Thursday, December 18, 2008

At your service.

An uneventful week this week at Camp McCrady. While waiting on my paperwork I have been tasked as the duty driver, shuffling new arrivals around to appointments, back and forth to Ft. Jackson and off to the airport onto their next destination in a 12ish passenger van. VERY Exciting.

I have my tickets for Sat morning to fly back home for the holidays. If my paperwork has not completed before then, I will have to come back to McCrady on Jan 4th until it is done. I am being told different things in regards to my paperwork so I am taking everything they say with a grain of salt. With only one more day to go, I am skeptical that it will be done in time.

Regardless, I am going home on Saturday. YAY!

Saturday, December 13, 2008

Unfit for Duty

In soldier terms, being labeled "unfit for duty" represents something shameful..... unsoldierly....... weak. To them you are useless, maybe even lazy or scared. People who can't pass a physical fitness test or struggle to keep their weight down are "unfit for duty". People who are depressed or suffer from mental illness. We see in the news all the soldiers coming back from Afghanistan without a limb or having had serious injuries and still they want to go back to fight next to their brothers and sisters. They are strong, not weak.

While I never served overseas, this week I was given the red stamp "unfit for duty". I will not be going to Iraq. In a few weeks (hopefully less) I will be going home. After seeing the orthopedic specialist and having several x-rays of my spine, they determined that my scoliosis is significant (much more than I thought! I had never seen the x-rays before!) and participating in activities necessary while overseas could cause further serious injury and chronic pain. Not only am I exempt from this mobilization, but I am now being processed out of the Army altogether. I am done.

I feel very mixed emotions about this. I feel elated that I can stay home (of course!) and can't wait to see my family again. At the latest I'll be home in early January before the Spring semester starts. It is a relief knowing that I can't be called back again, as now the talk of a surge into Afghanistan will surely cause an increase in Inactive Reserve soldiers being mobilized.

On the other hand, I can't help but feel kinda sad too. I loved the Army and my job while I was active. It was intense and exciting. I felt like I did a pretty good job, got promoted, awarded, etc. We were blessed to be assigned to a strategic unit (not tactical). Compared to most others, we had it great.... cushy. Thousands didn't even get to come home from Iraq.

So, I can't help but feel kinda shamed that I am complaining about the little pain in my neck. I understand it is a legitimate issue, but compared to others who have lost their limbs or lives, my little pain seems more like an excuse. An excuse to get out of something I don't want to do. And it worked, but not without casting a shadow on my career as a soldier. And now, something I was very proud of having done will have to be swept under the rug and tucked away.

Tuesday, December 9, 2008

Soldier

Hello Mudda, Hello Fadda. Here I am at....Camp McCrady.

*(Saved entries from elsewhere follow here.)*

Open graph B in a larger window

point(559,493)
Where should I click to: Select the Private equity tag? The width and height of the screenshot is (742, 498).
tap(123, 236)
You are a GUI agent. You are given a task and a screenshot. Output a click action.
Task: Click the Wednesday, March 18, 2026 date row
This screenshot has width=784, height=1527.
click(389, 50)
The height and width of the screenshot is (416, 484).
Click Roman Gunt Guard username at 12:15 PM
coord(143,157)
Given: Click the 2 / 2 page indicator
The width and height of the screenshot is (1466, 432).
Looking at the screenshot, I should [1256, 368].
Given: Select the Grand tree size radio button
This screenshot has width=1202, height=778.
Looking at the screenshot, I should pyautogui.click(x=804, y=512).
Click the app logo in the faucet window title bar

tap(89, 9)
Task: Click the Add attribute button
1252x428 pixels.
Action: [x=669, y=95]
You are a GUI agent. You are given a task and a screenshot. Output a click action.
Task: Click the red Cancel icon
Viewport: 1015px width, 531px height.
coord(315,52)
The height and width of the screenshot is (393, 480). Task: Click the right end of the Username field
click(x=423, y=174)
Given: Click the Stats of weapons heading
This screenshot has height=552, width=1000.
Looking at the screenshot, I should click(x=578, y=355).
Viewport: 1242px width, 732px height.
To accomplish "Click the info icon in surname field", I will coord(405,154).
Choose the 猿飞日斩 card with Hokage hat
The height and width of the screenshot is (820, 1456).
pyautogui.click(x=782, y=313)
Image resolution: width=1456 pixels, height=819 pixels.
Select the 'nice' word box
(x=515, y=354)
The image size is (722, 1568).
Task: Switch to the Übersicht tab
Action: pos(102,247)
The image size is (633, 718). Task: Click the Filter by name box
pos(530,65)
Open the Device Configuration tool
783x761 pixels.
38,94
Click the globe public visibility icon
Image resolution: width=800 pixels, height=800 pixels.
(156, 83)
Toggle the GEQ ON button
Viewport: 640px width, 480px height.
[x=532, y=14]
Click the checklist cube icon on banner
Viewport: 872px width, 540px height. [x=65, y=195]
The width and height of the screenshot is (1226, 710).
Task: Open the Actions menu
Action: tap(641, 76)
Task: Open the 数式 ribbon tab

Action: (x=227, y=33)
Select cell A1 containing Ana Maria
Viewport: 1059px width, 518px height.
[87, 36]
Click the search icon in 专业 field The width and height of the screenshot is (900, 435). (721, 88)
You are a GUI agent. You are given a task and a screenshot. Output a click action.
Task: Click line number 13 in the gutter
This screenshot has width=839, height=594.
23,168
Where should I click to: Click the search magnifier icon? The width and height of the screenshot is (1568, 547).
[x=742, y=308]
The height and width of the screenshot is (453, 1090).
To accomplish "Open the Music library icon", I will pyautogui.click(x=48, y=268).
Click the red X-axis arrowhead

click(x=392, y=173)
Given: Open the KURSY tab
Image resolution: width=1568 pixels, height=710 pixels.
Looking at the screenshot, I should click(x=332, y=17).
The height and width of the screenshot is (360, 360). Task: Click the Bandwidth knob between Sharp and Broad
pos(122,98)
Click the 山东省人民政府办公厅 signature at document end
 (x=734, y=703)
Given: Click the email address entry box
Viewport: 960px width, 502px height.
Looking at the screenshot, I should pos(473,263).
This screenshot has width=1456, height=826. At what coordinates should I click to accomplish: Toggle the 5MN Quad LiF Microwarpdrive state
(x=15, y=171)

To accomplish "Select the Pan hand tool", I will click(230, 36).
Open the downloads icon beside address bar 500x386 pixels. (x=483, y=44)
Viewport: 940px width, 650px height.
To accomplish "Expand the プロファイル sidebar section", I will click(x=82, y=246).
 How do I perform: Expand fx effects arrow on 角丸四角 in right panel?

So... it's been a while since I've posted. A lot has been going on in the past month and I'm sure I'll fill in when I have time.

At the moment I'm here in Camp McCrady, a small little former National Guard post on the corner of Ft. Jackson. I should be here for a few weeks while I finish inprocessing into the Army and then I'll be going down to Goodfellow Air Force Base for a few more weeks of training. My uniforms were all reissued to me today, so now I am officially a soldier again.

So far it has been interesting to be here, as my inprocessing into the Army almost 7 years ago was SO different, and seeing some of these places has brought back major deja vu. I was expecting to arrive here and find hundreds of others in the same boat as I.... recalled involuntarily back for some reason or the other. Instead I find that all BUT 3 of the group of only 16 that arrived on Sunday are retirees who have volunteered to return to active duty in stateside positions for bigger retirement benefits. So of course being retirees, they are all high ranking officers... Colonels, Lt. Colonels and Majors. Of the three of us that were not retirees, one I know volunteered to come back to Active duty from the Inactive Ready Reserves, and the other I don't know about yet. I feel very out of place here, and can't help but feel like this all should be a big misunderstanding....... did I accidentally volunteer for something? I guess I just won the lottery this time? This unit must have needed a linguist, and they drew my name out of the hat?

So, my further lottery luck. Somehow I was chosen by our cadre to be the group leader to keep us all together and make sure everyone gets to where they need to be. Lovely. Normally if I had a bunch of privates I'd just raise my voice or make people sit around and wait. But how does one tell 13 high-ranking officers they can't going anywhere?